Tapi jangan terburu-buru untuk mendapatkan barang-barang di pasar. Perencanaan yang tepat sebelum peluncuran MVP dapat membantu Kamu mendapatkan manfaat yang lebih besar.

Ingin tahu caranya? Baca lebih lanjut.

Hal-hal yang perlu dilakukan setiap start-up sebelum meluncurkan MVP

1) Riset pasar yang mendalam

Kamu memiliki ide bagus, tetapi itu tidak berarti itu akan menjadi hit di pasar, membawa inovasi yang Kamu pikir akan dibuat. Ada banyak lagi start-up di luar sana yang berpikir dengan cara yang sama dan memiliki sesuatu yang berbeda untuk diberikan kepada penonton.

Pelajari mereka sebelum Kamu merencanakan fitur aplikasi Kamu, ketahui trennya, buat perubahan dalam rencana kerja Kamu. Kamu mungkin menemukan beberapa hal luar biasa yang dapat melengkapi ide Kamu yang sudah ada setelah Kamu melakukan penelitian.

2) Minat pelanggan

Penelitian mendalam yang dilakukan sebelumnya akan membantu Kamu mengenal audiens dan kesukaan mereka.
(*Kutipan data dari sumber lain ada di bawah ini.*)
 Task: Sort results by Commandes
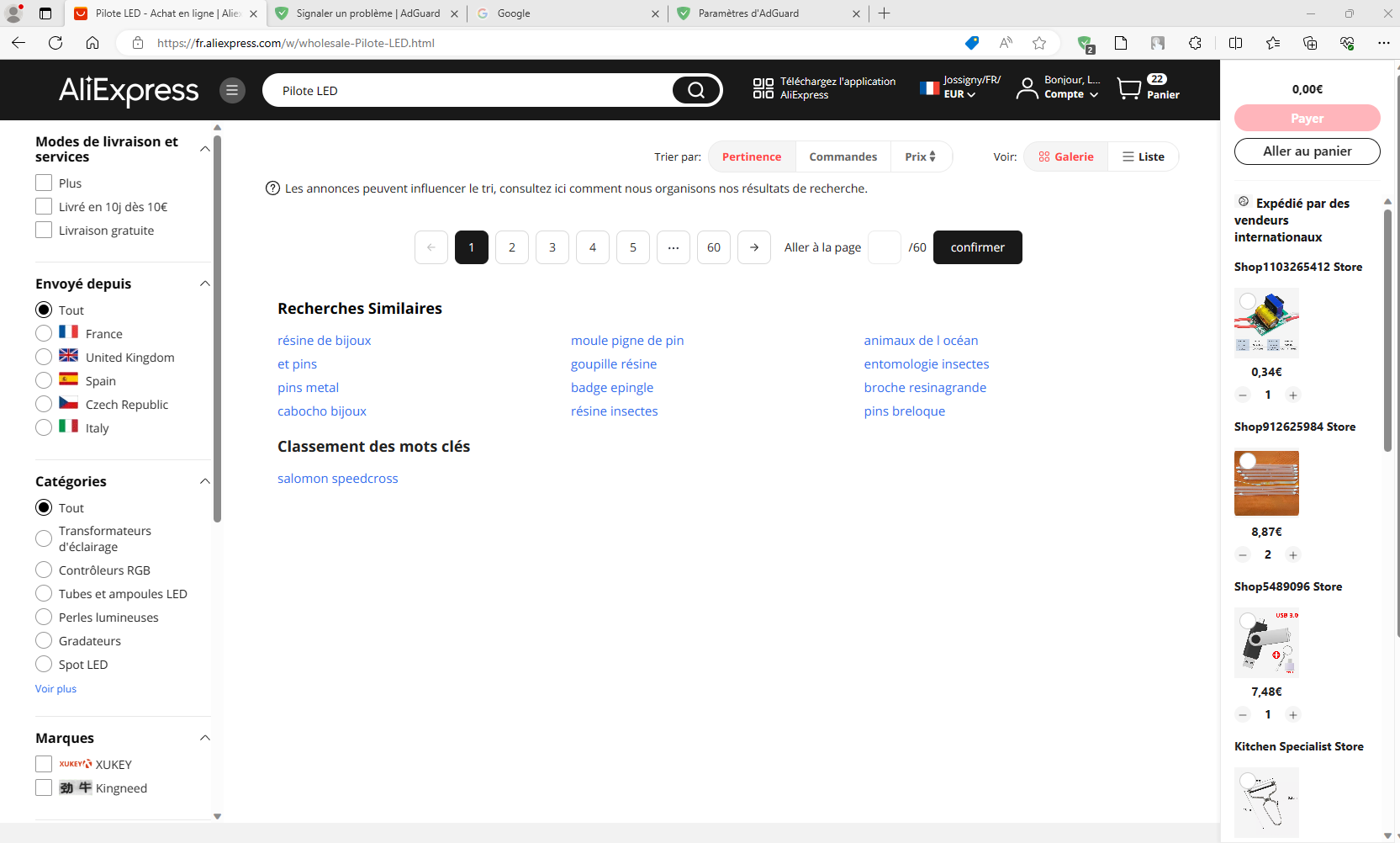pyautogui.click(x=843, y=156)
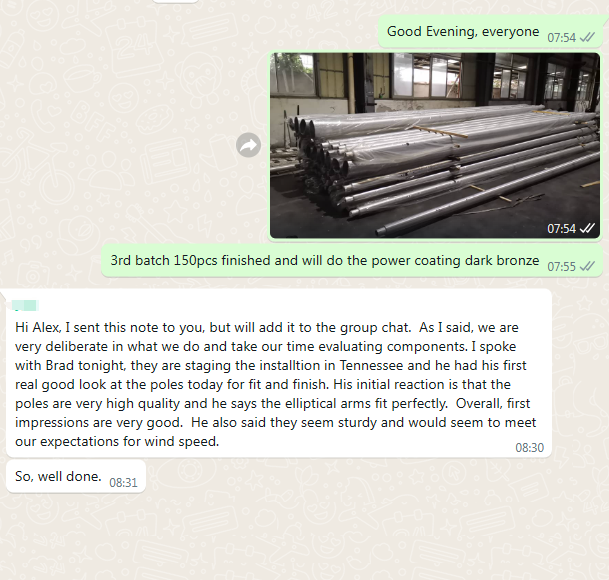Click the 07:55 message timestamp
The width and height of the screenshot is (609, 580).
(x=561, y=266)
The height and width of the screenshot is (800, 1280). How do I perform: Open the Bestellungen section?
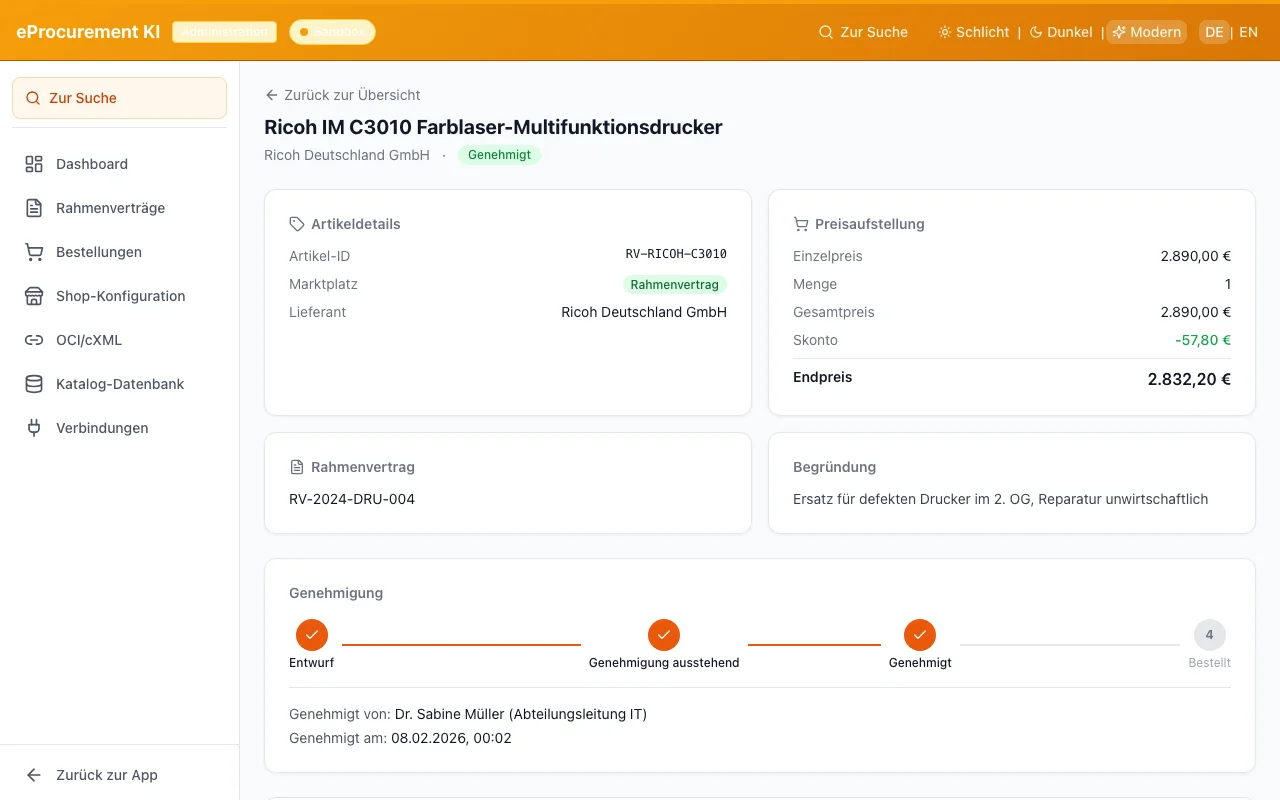[99, 252]
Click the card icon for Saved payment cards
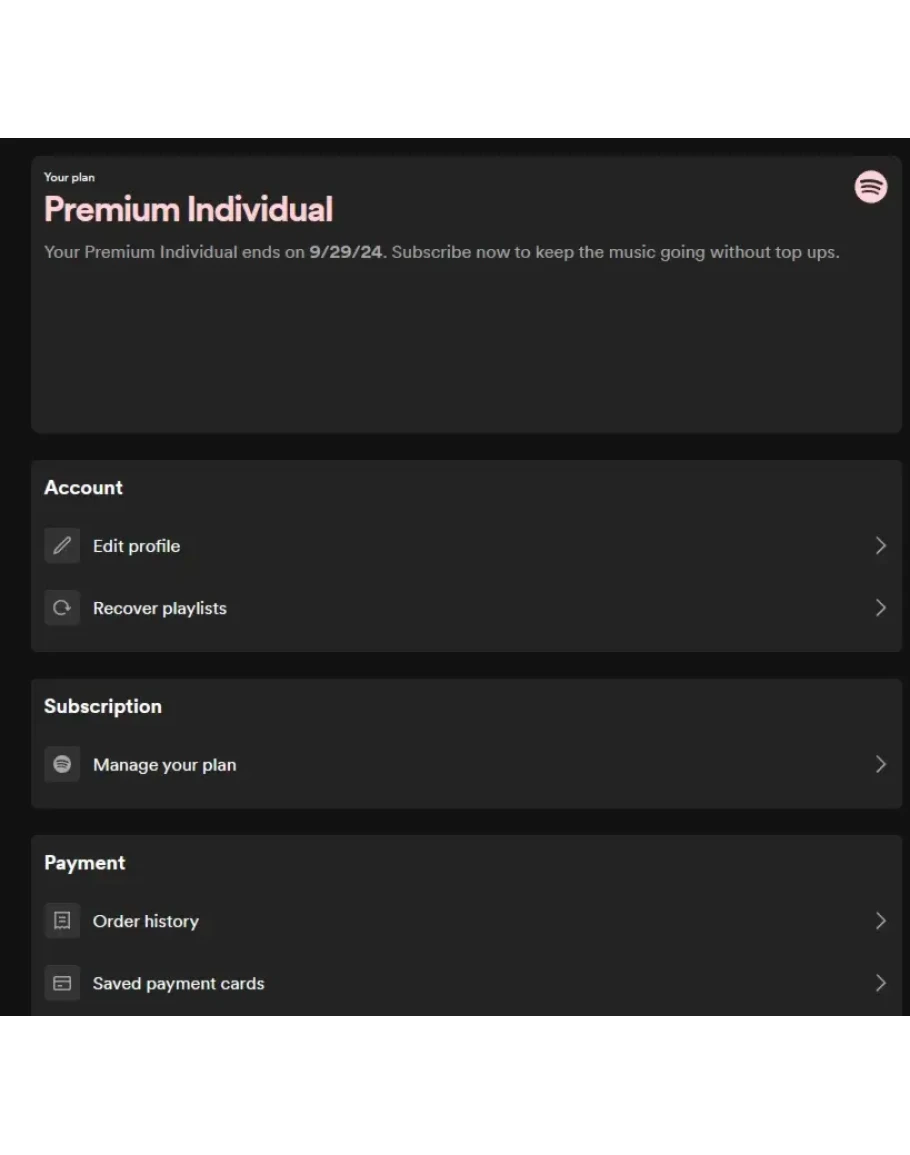Screen dimensions: 910x1155 pyautogui.click(x=62, y=984)

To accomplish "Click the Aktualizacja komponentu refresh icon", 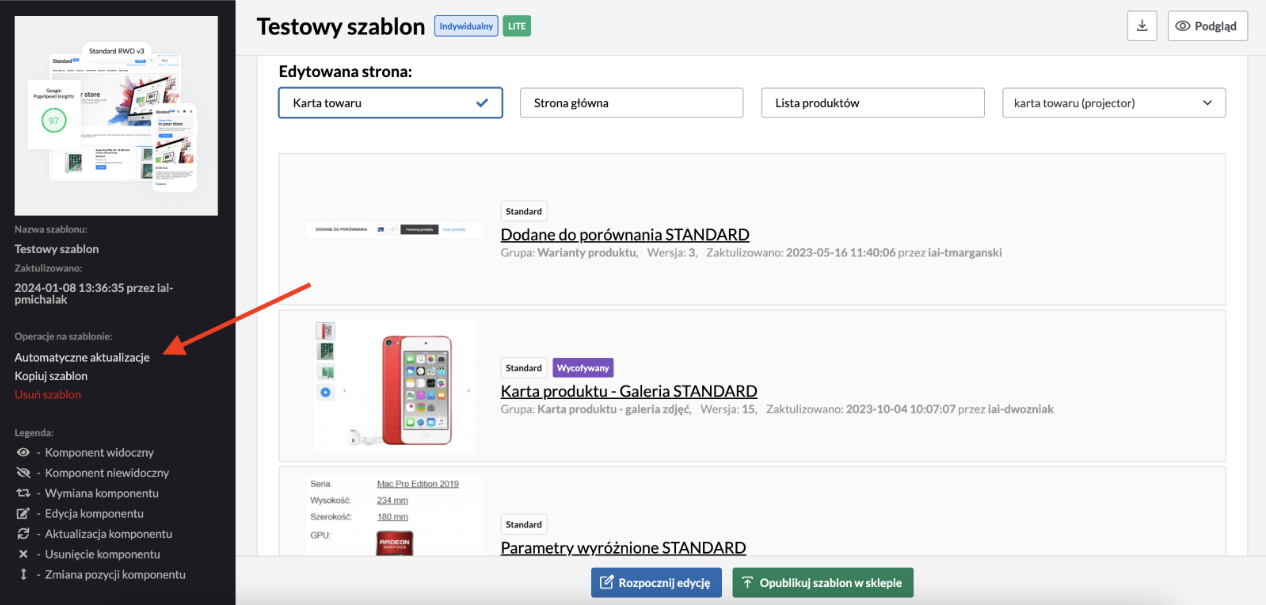I will [x=23, y=534].
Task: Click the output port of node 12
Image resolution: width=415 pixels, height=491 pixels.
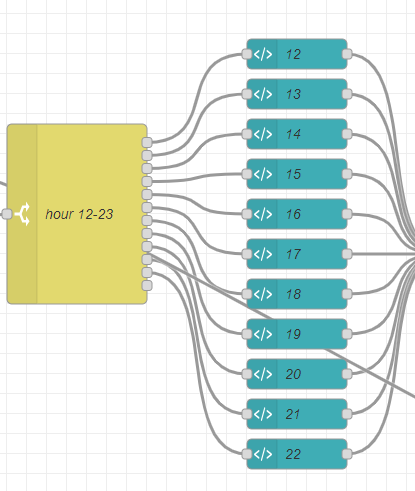Action: 347,54
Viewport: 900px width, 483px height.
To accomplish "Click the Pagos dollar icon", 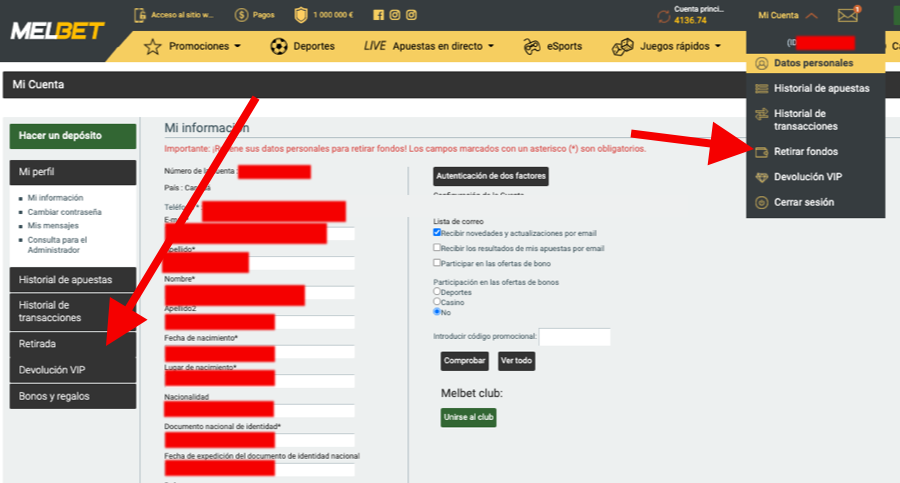I will (x=241, y=15).
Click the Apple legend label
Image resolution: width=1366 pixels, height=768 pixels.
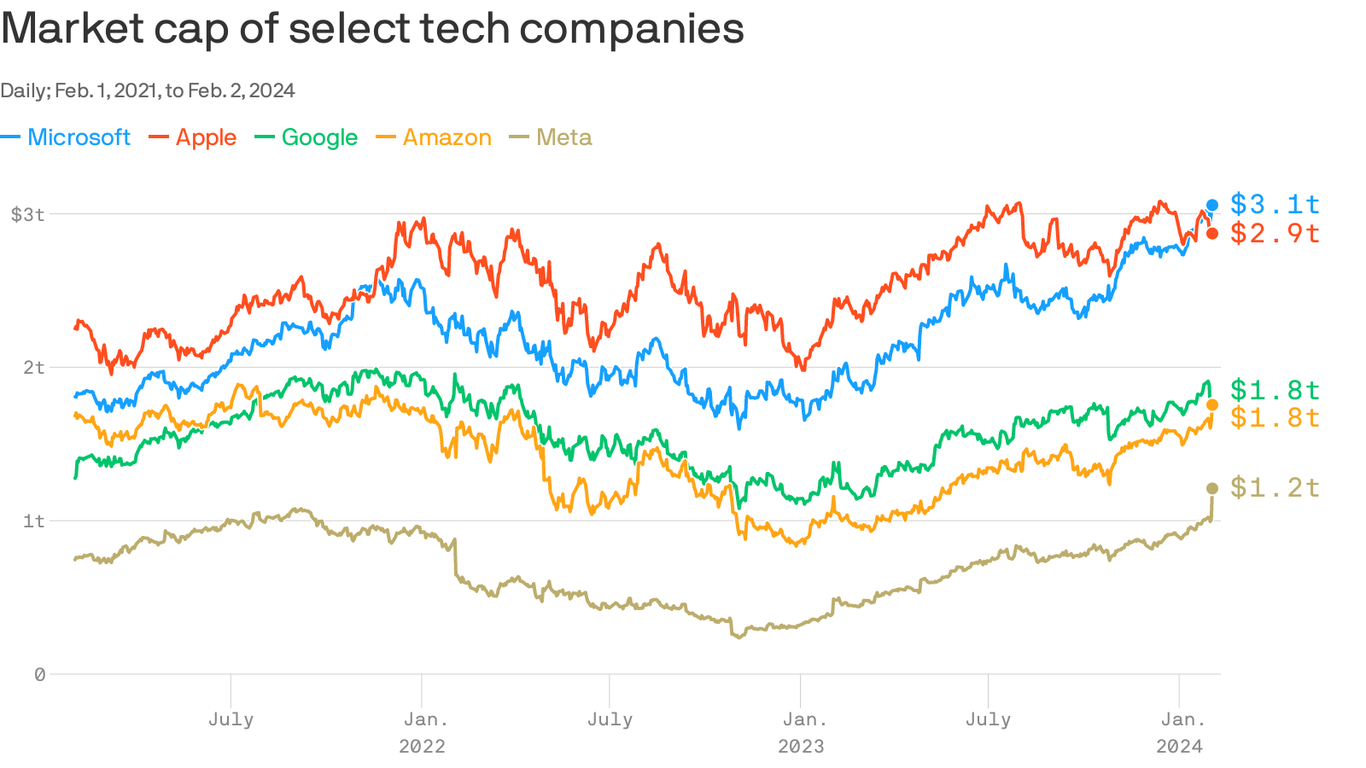[x=206, y=138]

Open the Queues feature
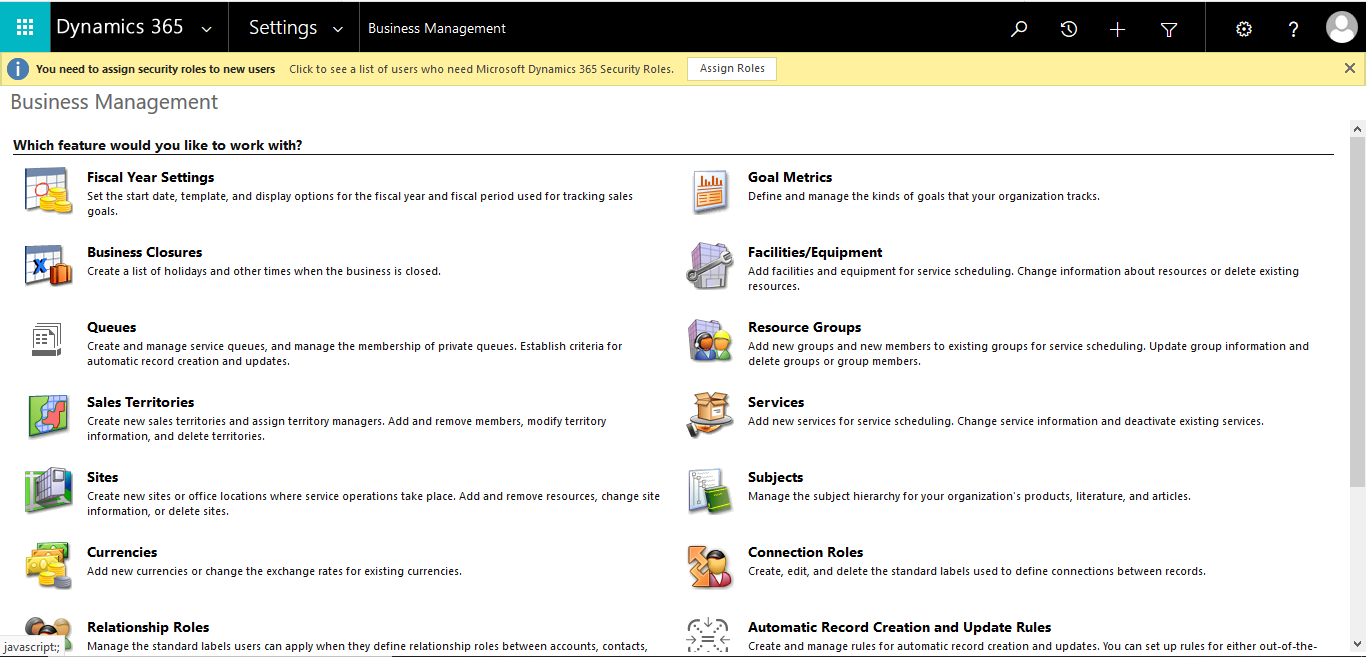(x=111, y=327)
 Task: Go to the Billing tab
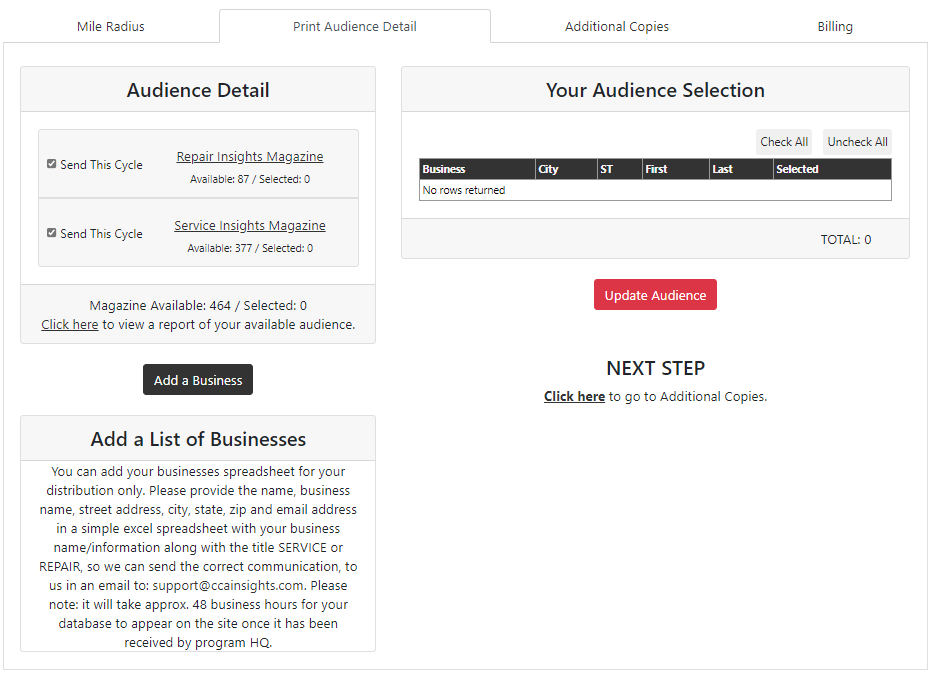(x=834, y=27)
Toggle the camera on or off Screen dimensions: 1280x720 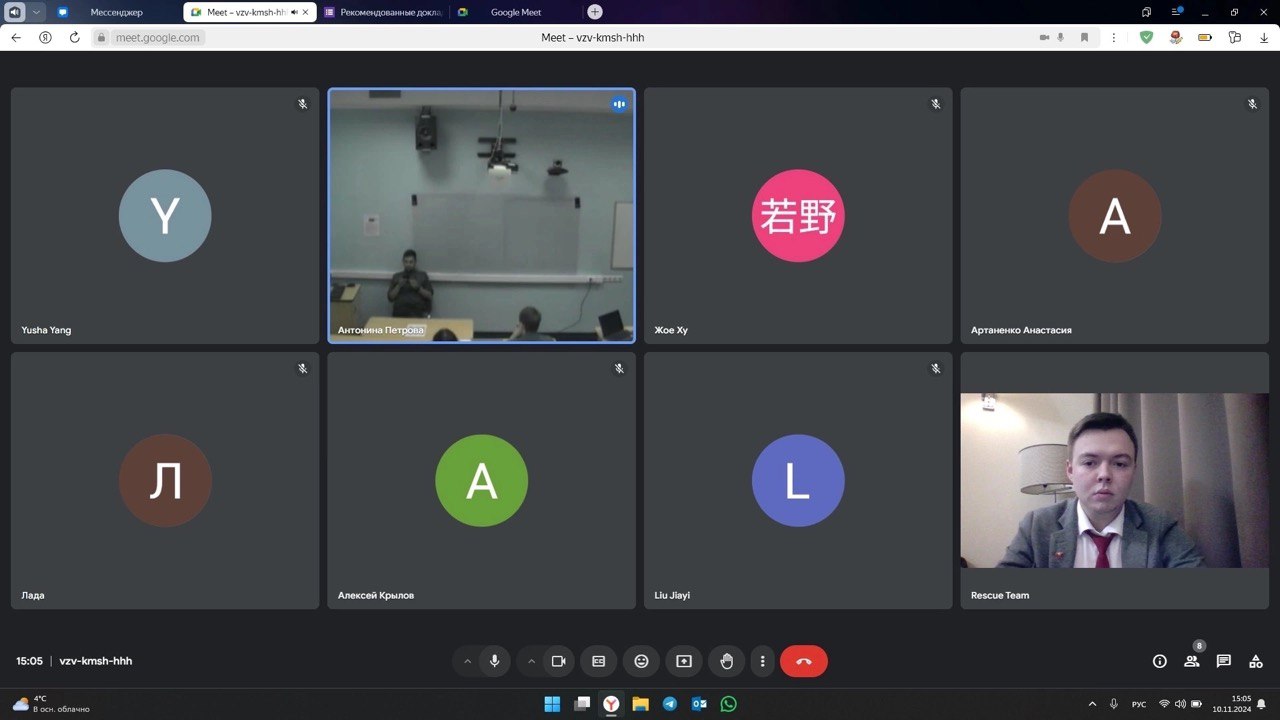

Ada banyak pesaing di luar sana yang menyediakan layanan yang sama seperti Kamu.

Pelajari celah mereka, ketahui apa yang tidak disukai pelanggan tentang layanan mereka dan bagaimana Kamu dapat mengatasi kelemahan mereka dalam produk Kamu untuk memuaskan mereka.

3) Alur kerja produk

Setelah Kamu jelas dengan penelitian dan definisi dan kebutuhan pelanggan, Kamu siap untuk membuat rencana kerja tentang bagaimana Kamu ingin produk Kamu.

Tentukan fitur-fiturnya, tuliskan di atas kertas, buat sketsa kasar dari produk akhir dan atur pasukan Kamu untuk memulai implementasi.

4) Pengujian pengguna

Setelah selesai setidaknya satu versi produk akhir Kamu, saatnya Kamu melakukan pengujian yang diperlukan sebelum meluncurkannya di pasar.

Fase pertama harus mencakup pengujian teknis di mana penguji aplikasi yang menggunakan perangkat lunaknya akan memvalidasi jika aplikasi memerlukan perubahan tertentu, sedangkan selama fase kedua aplikasi diberikan kepada pengguna normal (orang non-teknisi) untuk mendapatkan pengalaman penggunaannya dari perspektif pelanggan.

5) Halaman arahan

Hal terakhir dan terpenting yang muncul setelah aplikasi siap di mana pengguna akan mendarat setelah dia mengklik tautan aplikasi.

Ya, di sini saya berbicara tentang halaman arahan yang memberi pelanggan Kamu gambaran tentang apa itu aplikasi dan bagaimana hal itu dapat menguntungkan mereka untuk membangun minat mereka.

Menyimpulkan

MVP adalah opsi teraman untuk aplikasi dan pengembangan situs web apa pun untuk masuk ke pasar guna meluncurkan ide-idenya.

Meluncurkan produk atau aplikasinya sendiri adalah hal yang sangat besar ketika Kamu baru saja memasuki industri ini, karena mungkin ada banyak faktor yang dapat memengaruhi termasuk reputasi perusahaan dan pekerjaan di masa depan.

Dengan demikian, MVP merupakan bagian dari strategi pertumbuhan startup dan bertindak sebagai opsi penyelamat yang hebat bagi pemula di industri ini.